§ **EXERCISE GOAL**:
Please tally the lines in the records that include the word "computer" and answer with the bare number.

§ **RECORDED DATA**:
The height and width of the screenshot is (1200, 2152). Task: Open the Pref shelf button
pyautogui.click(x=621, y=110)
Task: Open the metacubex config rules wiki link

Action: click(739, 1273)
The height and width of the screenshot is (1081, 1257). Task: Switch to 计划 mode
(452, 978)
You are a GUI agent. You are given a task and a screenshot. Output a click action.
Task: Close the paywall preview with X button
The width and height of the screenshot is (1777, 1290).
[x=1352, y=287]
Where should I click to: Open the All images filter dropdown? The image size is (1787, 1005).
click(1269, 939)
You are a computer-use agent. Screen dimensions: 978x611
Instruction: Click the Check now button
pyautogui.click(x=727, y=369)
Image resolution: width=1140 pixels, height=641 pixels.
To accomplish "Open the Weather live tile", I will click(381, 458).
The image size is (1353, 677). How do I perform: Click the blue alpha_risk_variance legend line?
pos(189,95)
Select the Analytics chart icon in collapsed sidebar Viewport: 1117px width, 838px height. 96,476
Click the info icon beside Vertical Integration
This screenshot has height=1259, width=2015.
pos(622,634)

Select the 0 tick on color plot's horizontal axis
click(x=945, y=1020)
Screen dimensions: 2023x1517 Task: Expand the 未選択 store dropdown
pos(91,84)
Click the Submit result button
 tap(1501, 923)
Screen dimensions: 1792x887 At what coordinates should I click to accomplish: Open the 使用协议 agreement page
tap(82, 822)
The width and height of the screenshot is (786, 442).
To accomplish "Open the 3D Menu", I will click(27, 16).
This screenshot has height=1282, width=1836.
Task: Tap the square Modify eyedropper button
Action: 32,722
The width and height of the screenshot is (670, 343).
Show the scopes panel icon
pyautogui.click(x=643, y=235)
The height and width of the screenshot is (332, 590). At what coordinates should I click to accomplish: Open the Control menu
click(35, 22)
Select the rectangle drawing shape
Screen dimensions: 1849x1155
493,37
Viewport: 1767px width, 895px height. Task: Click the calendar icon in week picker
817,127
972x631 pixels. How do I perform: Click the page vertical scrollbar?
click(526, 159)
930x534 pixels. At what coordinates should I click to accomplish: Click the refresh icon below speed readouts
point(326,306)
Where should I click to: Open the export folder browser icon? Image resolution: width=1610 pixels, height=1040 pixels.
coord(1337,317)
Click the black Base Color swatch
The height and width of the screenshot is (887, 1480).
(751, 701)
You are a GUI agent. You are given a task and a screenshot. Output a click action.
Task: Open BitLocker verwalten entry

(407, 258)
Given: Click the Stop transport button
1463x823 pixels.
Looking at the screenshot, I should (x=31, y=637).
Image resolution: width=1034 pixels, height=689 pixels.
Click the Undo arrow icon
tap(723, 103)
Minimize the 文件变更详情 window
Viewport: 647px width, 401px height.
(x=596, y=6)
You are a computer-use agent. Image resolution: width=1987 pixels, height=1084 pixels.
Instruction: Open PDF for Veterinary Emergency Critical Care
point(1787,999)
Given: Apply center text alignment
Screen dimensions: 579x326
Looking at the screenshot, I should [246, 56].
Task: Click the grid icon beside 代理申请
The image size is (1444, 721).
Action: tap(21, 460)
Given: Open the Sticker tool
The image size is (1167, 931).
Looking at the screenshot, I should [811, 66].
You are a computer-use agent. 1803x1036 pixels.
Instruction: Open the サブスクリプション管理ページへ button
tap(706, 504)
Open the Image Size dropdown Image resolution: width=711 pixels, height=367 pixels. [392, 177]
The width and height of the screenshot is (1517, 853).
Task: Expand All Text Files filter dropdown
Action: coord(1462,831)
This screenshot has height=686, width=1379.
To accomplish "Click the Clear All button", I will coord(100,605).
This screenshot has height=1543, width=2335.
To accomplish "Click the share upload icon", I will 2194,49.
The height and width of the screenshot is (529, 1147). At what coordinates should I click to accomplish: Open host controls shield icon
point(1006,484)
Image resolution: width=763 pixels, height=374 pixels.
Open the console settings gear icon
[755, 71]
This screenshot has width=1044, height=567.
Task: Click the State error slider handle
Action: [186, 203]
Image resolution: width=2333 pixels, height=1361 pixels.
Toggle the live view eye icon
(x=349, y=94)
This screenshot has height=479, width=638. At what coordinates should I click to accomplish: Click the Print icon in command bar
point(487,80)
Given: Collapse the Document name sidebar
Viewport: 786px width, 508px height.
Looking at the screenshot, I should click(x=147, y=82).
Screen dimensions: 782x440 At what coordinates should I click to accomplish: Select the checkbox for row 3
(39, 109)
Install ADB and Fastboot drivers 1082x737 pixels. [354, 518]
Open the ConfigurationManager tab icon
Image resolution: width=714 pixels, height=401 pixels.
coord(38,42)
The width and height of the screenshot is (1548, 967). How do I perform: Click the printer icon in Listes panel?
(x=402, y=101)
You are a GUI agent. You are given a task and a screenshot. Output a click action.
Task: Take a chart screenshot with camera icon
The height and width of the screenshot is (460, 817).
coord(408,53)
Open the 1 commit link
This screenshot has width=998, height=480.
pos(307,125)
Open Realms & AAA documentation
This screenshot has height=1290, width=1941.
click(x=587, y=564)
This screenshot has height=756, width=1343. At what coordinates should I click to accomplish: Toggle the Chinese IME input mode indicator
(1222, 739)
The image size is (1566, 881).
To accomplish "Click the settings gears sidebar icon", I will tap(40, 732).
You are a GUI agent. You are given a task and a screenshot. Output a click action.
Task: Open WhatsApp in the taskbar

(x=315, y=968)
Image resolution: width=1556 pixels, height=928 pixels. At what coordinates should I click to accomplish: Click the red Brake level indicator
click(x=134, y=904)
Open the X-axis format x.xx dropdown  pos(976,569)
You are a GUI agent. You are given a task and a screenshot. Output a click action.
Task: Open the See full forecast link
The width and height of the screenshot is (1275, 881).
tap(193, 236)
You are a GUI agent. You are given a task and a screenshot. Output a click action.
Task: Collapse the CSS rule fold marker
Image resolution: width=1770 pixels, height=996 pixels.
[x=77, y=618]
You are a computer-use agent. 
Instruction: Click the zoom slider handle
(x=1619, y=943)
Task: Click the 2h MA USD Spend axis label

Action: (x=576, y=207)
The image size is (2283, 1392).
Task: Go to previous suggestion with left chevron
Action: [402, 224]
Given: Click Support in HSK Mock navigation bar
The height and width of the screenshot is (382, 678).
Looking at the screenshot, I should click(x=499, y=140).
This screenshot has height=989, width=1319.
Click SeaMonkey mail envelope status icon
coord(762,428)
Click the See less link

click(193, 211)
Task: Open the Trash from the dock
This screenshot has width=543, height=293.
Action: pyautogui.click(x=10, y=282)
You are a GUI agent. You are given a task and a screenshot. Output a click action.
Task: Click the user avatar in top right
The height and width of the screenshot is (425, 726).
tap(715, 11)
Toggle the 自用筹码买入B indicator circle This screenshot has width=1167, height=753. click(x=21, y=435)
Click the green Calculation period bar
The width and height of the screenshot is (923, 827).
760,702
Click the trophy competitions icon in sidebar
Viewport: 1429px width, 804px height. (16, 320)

§ **ANSWER TO THE EXERCISE**:
4